I dream about people (myself included) being set free from all sorts of addictions and being healed from sicknesses. Coz God has the power to y'know. Guess it starts in me though. Please, please start in me!

I dream about people knowing their worth in Christ. For girls to love themselves because God made them and loves each and every one. Coz when He made us He was pleased. I dream about us laughing in the face of hardship and turmoil. Insecurities? I claim that we will one day have none because His grace is sufficient for us.

I want to learn how to love. Without limit.

But i can't just dream. It's not just a dream coz all things are possible through Christ who gives me strength. May i never boast in anything except in the cross of Christ, through whom the world has been crucified to me, and i to the world. At the moment i'm all talk. But things are changing. I'm changing - i can feel it. And i see it too coz i'm so not the same person i was a year ago. Yah. Just need consistency =( Where will i find it?

Anyway i'm hoping that all this writing will prepare me for essay/report writing in uni... less than a month to go. Argh. I don't mind it all that much if it's an interesting/applicable i'm working on really, just that my brain is predisposed with an affinity for knocking itself off neural brick walls. Don't even know if that makes sense but i'm not gonna bother looking back on it now coz if it's good i'll feel smart but if it's bad i can just go "oh well, s'not like i thought about it for ages."

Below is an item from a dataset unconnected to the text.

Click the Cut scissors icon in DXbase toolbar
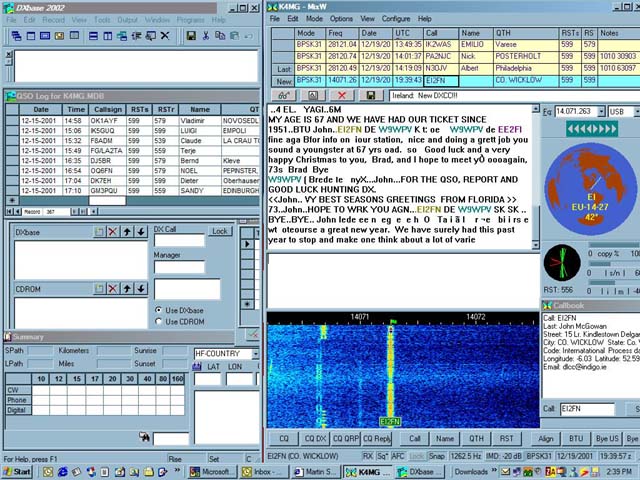 [205, 35]
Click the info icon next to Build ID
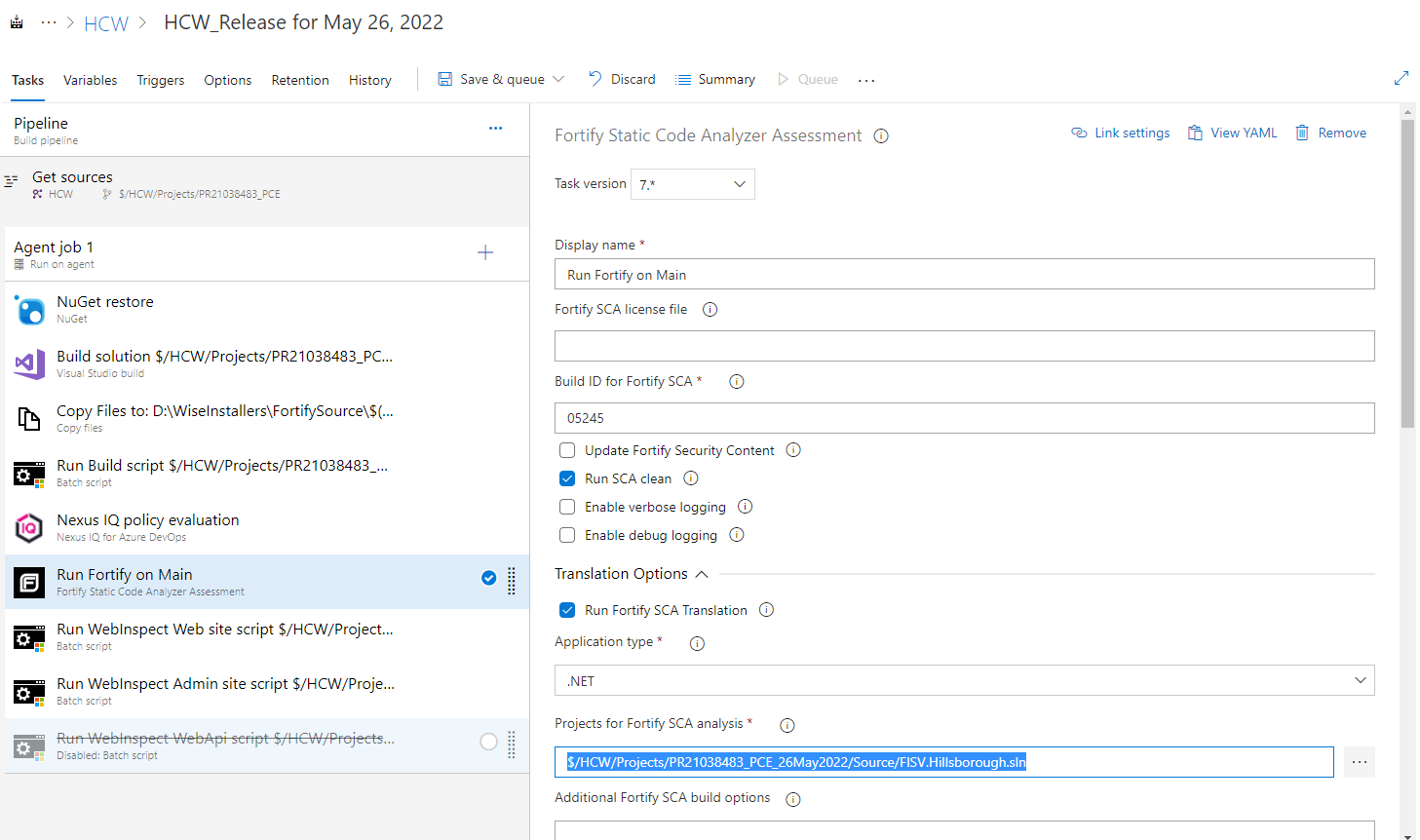Screen dimensions: 1420x840 pos(737,382)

I think i'll leave this post up here for a while. Meanwhile if you ever think of me or of visiting this site again for whatever reason, can i ask a favour that you read it again, digest what i'm saying, pose your own questions, challenge my opinions - i just wanna know what you think and to fine tune my thoughts or change my mindset about whatever. If i know you in real life and you wanna discuss anything face to face just ask. Especially if i don't know that you've read this coz well it is a bit weird not knowing who's reading these things.

Ta.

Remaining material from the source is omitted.